- A. Exit
- B. Sleep
- C. Parent processes
- D. Wait and exit status
- E. Halting
- F. True blocking
- G. System call interruption
Turnin
Fill out psets/pset2answers.md
and psets/pset2collab.md
and push
to GitHub. Then submit on
the grading server.
Intermediate checkin 1: Turn in parts A–B by 11:59pm Friday 2/16.
Intermediate checkin 2: Turn in parts C–E by 11:59pm Friday 2/23.
Final checkin: Turn in all parts by 11:59pm Wednesday 2/28.
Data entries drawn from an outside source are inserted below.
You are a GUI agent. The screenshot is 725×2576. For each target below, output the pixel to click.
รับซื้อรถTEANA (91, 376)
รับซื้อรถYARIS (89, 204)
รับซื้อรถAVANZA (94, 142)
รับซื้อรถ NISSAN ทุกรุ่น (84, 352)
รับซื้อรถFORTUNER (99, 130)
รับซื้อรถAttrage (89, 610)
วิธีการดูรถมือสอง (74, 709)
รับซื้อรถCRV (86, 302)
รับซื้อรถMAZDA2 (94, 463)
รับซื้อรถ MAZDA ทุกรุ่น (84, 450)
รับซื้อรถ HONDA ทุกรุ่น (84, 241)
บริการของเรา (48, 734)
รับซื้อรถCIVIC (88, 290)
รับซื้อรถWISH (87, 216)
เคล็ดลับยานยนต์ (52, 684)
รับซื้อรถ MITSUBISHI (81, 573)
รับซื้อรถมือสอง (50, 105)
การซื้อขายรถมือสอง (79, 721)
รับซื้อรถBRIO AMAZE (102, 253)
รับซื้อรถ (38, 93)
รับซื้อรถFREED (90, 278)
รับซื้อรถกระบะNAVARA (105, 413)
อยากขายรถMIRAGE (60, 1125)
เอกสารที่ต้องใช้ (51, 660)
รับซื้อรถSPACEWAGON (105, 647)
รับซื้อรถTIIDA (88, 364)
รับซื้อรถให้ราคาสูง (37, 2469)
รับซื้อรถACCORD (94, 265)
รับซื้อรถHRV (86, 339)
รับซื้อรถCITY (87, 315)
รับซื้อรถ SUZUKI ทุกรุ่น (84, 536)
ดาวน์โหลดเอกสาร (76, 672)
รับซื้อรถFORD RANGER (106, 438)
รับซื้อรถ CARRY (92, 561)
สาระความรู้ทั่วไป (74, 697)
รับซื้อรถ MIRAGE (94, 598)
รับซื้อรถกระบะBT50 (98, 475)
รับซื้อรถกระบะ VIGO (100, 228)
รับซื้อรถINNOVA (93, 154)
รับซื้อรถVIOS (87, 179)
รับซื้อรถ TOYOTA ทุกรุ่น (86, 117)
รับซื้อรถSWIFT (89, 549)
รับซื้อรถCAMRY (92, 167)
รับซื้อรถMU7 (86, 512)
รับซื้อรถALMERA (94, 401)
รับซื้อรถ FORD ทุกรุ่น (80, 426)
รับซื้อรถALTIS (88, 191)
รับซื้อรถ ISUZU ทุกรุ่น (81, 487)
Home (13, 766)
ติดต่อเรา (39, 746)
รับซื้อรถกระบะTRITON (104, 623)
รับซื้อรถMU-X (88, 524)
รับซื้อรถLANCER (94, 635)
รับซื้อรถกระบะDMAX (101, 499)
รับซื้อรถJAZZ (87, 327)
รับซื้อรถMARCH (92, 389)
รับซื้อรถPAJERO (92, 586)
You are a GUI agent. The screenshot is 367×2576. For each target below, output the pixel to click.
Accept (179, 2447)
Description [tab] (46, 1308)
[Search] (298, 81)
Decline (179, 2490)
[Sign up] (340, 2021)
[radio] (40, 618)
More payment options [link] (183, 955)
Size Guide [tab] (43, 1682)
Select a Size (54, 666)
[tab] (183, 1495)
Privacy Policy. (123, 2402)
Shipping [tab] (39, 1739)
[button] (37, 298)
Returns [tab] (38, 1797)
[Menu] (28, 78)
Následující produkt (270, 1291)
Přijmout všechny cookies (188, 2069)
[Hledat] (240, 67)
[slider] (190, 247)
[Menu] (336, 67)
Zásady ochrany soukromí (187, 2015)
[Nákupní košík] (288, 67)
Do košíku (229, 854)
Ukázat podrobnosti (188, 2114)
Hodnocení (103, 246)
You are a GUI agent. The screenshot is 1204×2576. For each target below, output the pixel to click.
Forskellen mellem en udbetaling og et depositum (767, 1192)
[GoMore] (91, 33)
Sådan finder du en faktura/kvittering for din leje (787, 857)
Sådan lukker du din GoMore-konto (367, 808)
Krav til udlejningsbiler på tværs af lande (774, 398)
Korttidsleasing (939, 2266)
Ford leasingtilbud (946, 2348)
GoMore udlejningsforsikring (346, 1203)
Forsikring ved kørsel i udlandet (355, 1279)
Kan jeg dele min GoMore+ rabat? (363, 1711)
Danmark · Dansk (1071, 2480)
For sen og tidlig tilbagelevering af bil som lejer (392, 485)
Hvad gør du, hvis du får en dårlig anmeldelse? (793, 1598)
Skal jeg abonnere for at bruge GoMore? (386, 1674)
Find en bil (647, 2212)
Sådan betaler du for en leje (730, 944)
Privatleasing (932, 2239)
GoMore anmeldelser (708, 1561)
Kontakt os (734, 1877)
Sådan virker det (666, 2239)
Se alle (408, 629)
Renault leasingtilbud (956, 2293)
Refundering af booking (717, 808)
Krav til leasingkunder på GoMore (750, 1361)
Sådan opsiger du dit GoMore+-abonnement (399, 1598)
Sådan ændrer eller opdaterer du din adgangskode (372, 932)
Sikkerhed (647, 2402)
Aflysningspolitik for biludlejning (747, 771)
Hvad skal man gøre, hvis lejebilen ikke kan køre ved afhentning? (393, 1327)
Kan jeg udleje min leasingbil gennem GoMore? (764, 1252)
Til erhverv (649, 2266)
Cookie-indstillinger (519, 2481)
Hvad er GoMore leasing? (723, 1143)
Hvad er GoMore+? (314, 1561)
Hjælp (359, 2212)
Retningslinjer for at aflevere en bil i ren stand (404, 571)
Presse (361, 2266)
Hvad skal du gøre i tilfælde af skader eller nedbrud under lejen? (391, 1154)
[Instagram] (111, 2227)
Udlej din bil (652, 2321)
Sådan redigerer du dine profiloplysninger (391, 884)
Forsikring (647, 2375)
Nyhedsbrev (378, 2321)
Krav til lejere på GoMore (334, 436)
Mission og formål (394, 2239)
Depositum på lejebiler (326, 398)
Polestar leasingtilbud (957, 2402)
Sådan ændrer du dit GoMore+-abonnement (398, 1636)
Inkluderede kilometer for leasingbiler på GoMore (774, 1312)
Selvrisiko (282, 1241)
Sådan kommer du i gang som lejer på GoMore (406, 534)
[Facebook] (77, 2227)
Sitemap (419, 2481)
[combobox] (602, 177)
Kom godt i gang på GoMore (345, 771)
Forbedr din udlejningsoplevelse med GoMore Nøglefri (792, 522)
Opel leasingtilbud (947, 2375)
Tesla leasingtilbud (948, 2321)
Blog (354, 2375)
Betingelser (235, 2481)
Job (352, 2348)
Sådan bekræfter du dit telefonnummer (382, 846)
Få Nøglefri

Reminder about intermediate checkins: We do not grade intermediate checkins; their purpose is simply to keep you working and on track. If you want to discuss your code after an intermediate checkin, make sure it’s pushed to the grading server and see us during office hours.
Preparation
First, update your code from our handout repository. You will need a Git remote for the handout repository, if you don’t have one already:
$ git remote add handout git@github.com:CS161/chickadee-s24
$ git fetch handout
$ git pull handout main
$ git push
This should add a bunch of new test programs to your repository, including
p-testwaitpid.cc
.
Second, from here on, processes should start up with console access
automatically enabled. Keep the sys_map_console
system
call you added in pset 1, in case a process wants to map
the console at a different virtual address, but processes should have console
physical memory mapped at virtual address 0xB8000 by default. To enable this,
add this line to a sensible place in boot_process_start
:
vmiter(p, CONSOLE_ADDR).map(CONSOLE_ADDR, PTE_PWU);
This should suffice since all process page tables derive via fork
ed copies
from a boot_process_start
page table.
You should already have handled the console in your syscall_fork
logic, but you might as well check now that it works. fork
should not copy the physical memory corresponding to the console, since that
memory represents a shared device resource. Instead, the child process should
share the parent’s console mappings.
p-testforksimple
will produce wrong output
unless this works.
A. Exit
Implement the sys_exit
system call.
Implementing exit
Your initial version of exit
should do the following:
- Remove the current task from the
ptable
. - Free all memory associated with the current process (which will exercise your buddy allocator from pset 1).
When you’re done, make run-allocexit
should show an endless explosion of different
colors as new processes are created and old processes exit (freeing memory).
There should be no leaks. (A leak will appear as a “free” physical page—a
period in the physical page map—that is never reused.)
You’ll need to maintain several invariants and obey some synchronization constraints.
-
The process table
ptable
is protected by theptable_lock
. -
The current stack page must not be free.
This means that a kernel task, such as the kernel half of a process, cannot fully free itself! (When the kernel is running on behalf of a process, the kernel’s stack pointer is in that process’s stack page.) The kernel task responsible for the exiting process must delegate the final
kfree
—thekfree
of thestruct proc
—to some other logical thread of execution in the kernel.You could delay this final freeing until later in this pset, when you implement
sys_waitpid
, but until thenrun-allocexit
will create at most 15 processes and you’ll miss some potential bugs. But there are also kernel functions that run on their own, on stacks that are never freed.. Perhaps you could use such a function tokfree
exited processes. -
The current page table must not be free.
This means that before freeing a page table, you must ensure that no CPU has that page table installed. Think about which CPUs might have a page table installed when
exit
is called. The function callset_pagetable(early_pagetable)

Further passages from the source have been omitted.